William Lawlis Pace was just 8 years old when a bullet became lodged in his head. His older brother, not realizing their father's .22 caliber rifle was loaded, accidentally shot him in the face at the family's Texas farm in 1917.
But while Pace was left nearly blind in one eye and lost hearing in one ear, he lived another 94-plus years after the shooting, making him a world record-holder in the quirky, but official, Guinness category of "longest time to live with a bullet in the head."
Pace died in his sleep Monday at a nursing home in Turlock, Calif., The Modesto Bee reported Thursday. He was 103.
Pace, who went by "Lawlis," was born Feb. 27, 1909, in Burkburnett, Texas; in the 1940s, he and wife Onetia moved from Texas to California.
In 2006, he was named the Guinness record-holder.
While the injury brought him fame, it never defined him, his son, Theron Pace, told The Wichita Falls, Texas, Times Record News, in 2009.
“During the entire time, he had no pain,” Theron said. “He didn’t lose consciousness. They decided they couldn’t do anything for him because the bullet was so close to the brain.”
Doctors feared he wouldn't survive surgery to remove the bullet, Theron told The Times Record News.
“His parents did a great job of not letting it affect his life,” Pace said a few years before his father's death. “He even played sports; he was a catcher in baseball. If you saw him now, you think maybe he had a stroke. His mouth was pulled to one side and he had poor use of his right eye.”
He got married and had kids, grandkids, and great-grandkids. His wife, Onetia, died in 2004 after 71 years of marriage, The Modesto Bee reported.
World traveler
Together, Pace and Onetia traveled the world, The Times Record said, going to Australia, Egypt, Hong Kong, and Tanzania, among other countries.
Pace went to college for a couple of years, his son told The Times Record, but then quit at doctor's urging to save his "good eye," and followed his father's path, becoming a farmer. Years later, he worked as a cemetery caretaker. Despite his injury, he was never considered disabled, according to his son.

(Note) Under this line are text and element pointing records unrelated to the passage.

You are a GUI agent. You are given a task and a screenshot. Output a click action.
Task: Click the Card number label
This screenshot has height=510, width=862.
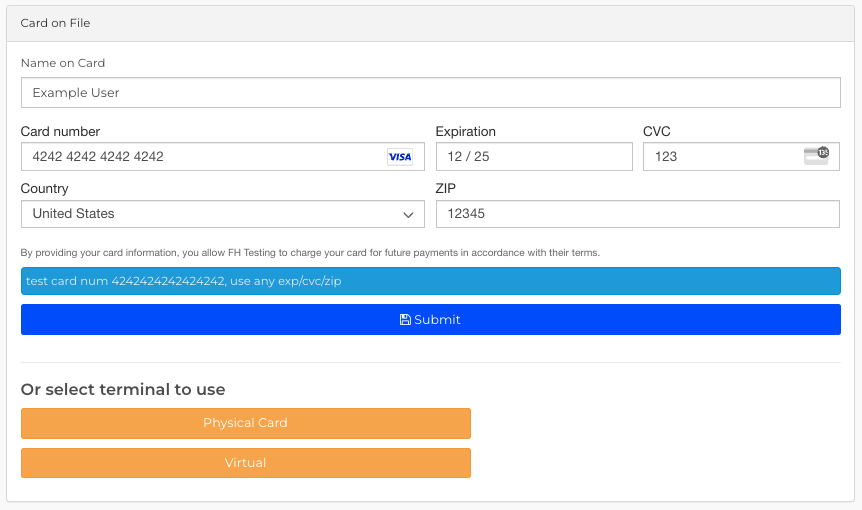pos(60,131)
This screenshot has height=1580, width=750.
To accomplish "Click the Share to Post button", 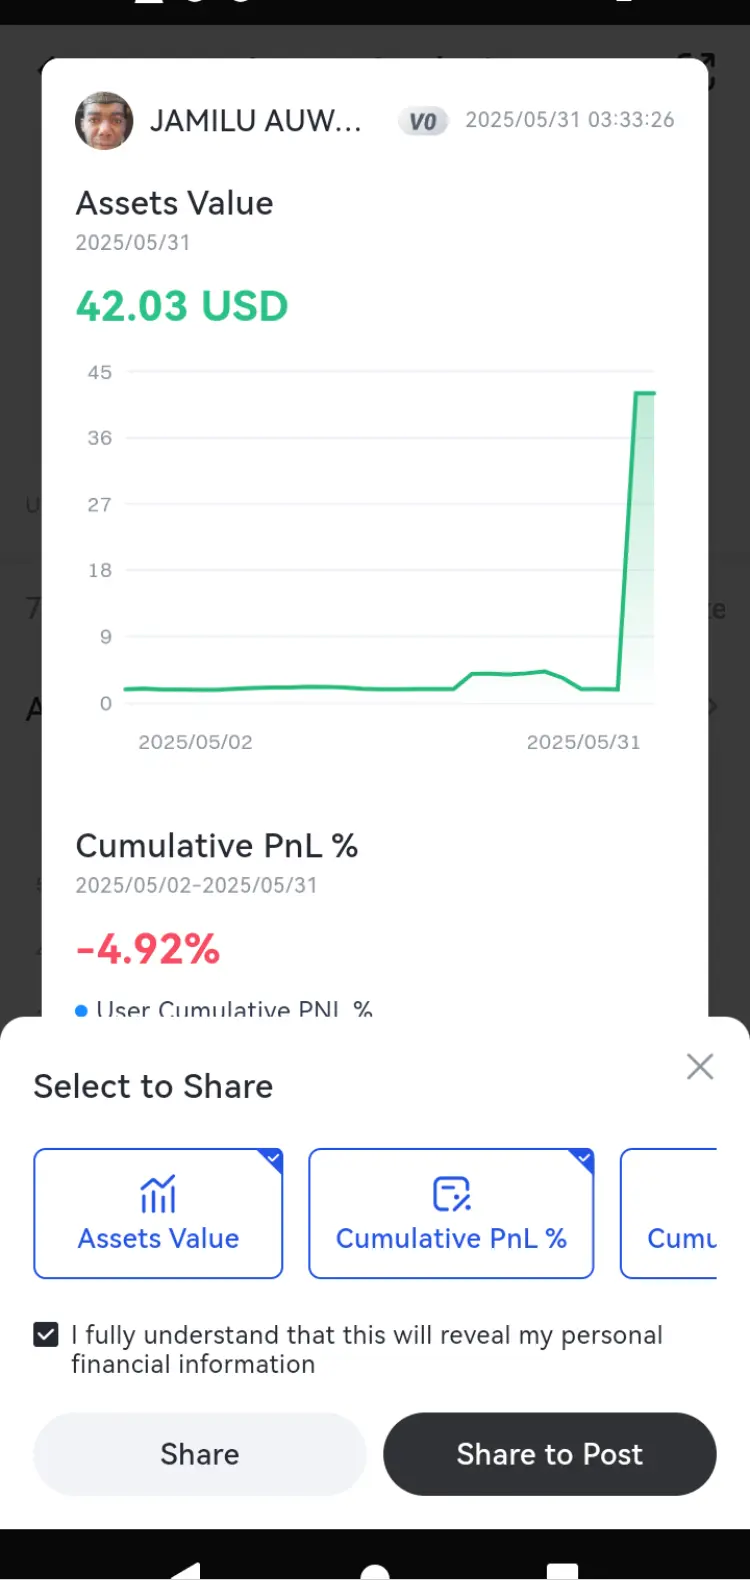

Other than son Theron, Pace is survived by a second son, Bill, a brother, and his grandchildren and great-grandchildren. Another child died shortly after birth.
In 2010, The Modesto Bee asked Pace what the biggest surprise in his 100-plus years of life had been.
"Improvements in living," he said. "When I was born, there were no tractors, no milking machines."
Pace will be buried Saturday morning at the North Hilmar Cemetery in California, one of the cemeteries he worked at as a caretaker, according to his obituary in the Turlock Journal.
"His sense of humor and kindness was experienced by all who knew him," says the obituary.